Business Services Industry

Navigating D&O in a Brave New World

Risk Management, March, 2005 by David P. Schack

Public companies need to attract qualified directors and officers to operate successfully and to enhance value for their shareholders. Risk managers and others at public companies responsible for procuring insurance spend enormous amounts of time and substantial corporate assets in procuring directors and officers insurance to protect their board and management. Yet, in the wake of recent corporate scandals and the passage of the Sarbanes-Oxley Act of 2002, an enforcement environment now exists that requires careful coordination among management, risk managers and counsel in order to be certain that directors and officers, as well as the company, are able to be protected by the company's D&O insurance.

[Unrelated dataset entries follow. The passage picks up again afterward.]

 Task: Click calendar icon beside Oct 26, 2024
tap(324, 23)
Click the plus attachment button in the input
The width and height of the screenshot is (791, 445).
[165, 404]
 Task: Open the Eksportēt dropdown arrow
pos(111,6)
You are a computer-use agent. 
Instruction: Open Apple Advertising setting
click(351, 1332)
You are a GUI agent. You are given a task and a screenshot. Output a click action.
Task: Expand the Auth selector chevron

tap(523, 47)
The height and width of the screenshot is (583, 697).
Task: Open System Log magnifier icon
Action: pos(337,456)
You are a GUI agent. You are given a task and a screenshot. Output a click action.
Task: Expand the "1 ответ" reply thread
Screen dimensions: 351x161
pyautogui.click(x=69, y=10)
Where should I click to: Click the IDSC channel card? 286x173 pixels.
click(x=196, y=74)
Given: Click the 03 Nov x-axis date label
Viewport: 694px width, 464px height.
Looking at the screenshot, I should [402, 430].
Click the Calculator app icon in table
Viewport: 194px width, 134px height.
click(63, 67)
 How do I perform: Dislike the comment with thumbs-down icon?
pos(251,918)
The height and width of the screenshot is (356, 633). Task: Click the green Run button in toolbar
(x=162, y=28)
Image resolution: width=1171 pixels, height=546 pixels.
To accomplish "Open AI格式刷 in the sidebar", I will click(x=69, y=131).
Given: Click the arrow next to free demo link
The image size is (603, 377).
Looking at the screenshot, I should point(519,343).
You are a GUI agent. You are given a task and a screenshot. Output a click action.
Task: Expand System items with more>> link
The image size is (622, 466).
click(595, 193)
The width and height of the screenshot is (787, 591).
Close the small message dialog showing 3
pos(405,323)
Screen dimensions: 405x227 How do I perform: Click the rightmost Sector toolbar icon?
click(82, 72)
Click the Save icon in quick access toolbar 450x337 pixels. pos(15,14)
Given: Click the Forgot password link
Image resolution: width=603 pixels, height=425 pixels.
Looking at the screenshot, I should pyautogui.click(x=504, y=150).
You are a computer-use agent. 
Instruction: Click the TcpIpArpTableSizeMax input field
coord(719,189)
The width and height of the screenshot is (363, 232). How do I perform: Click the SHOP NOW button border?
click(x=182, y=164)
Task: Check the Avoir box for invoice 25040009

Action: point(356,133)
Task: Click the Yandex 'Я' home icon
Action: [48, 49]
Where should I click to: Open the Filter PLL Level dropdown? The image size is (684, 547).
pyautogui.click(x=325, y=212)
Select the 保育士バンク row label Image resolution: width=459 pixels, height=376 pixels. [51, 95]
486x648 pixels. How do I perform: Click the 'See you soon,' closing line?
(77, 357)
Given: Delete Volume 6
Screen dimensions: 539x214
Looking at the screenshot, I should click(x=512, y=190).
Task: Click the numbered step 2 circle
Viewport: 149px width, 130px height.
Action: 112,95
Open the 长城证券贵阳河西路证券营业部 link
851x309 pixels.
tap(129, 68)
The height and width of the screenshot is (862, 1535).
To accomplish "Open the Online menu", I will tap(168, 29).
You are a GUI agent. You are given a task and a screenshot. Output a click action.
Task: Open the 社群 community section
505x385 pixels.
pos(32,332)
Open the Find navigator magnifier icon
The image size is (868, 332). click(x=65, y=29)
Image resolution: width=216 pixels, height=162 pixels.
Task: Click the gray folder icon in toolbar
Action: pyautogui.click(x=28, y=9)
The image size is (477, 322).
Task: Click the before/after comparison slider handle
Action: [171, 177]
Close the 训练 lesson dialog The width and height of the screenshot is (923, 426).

The SEC and states' attorney generals have become more proactive in investigating companies and entire industries where abusive practices are suspected. The SEC is also acting much more quickly to launch investigations, require production of documents and information and attempt to pressure companies and their officers and directors to settle at the outset. The SEC is now demanding complete and immediate "cooperation" with its investigations, and a company's simple denial of wrongdoing, assertion of defenses and invocation of privileges may be deemed as "uncooperative." The SEC also considers companies uncooperative if they voluntarily indemnify and defend their directors and officers in the absence of a requirement to do so under the companies' by-laws or state law. The SEC has promised and followed through on issuing stiff fines and sanctions to companies who are deemed uncooperative.

In many instances, a company's D&O policy will pay the costs of defense incurred as a result of an SEC (or attorney general) investigation and may indemnify the company (and its directors and officers) in connection with any subsequent civil actions. Yet, under the substantial pressure applied by the SEC, the company may be forced to make decisions concerning, among other things, the production of information, concessions of wrongdoing and settlement that may cause the D&O insurer to claim that the company has breached its obligations under the policy and forfeited coverage for both the company and its directors and officers. For example, most D&O policies require the insurer's consent before a settlement by the insured. Settling with the SEC without notifying the insurer or obtaining consent may incite an argument by the insurer that no monies are payable under the policy because there has been a breach by the insured. If the company produces documents that could have legitimately been withheld on the basis of privilege, the insurer may contend that the company breached the cooperation clause in the policy. If the company declines to indemnify and defend its directors and officers under pressure from the SEC, the directors and officers may face a refusal by the D&O insurer to make payments under Part A of the policy based on an argument that company was permitted to indemnify them but choose not to do so. Finally, if the company admits certain acts of wrongdoing, the D&O insurer may seek to rescind the policy on the grounds that such wrongdoing was material information that was not provided in the application.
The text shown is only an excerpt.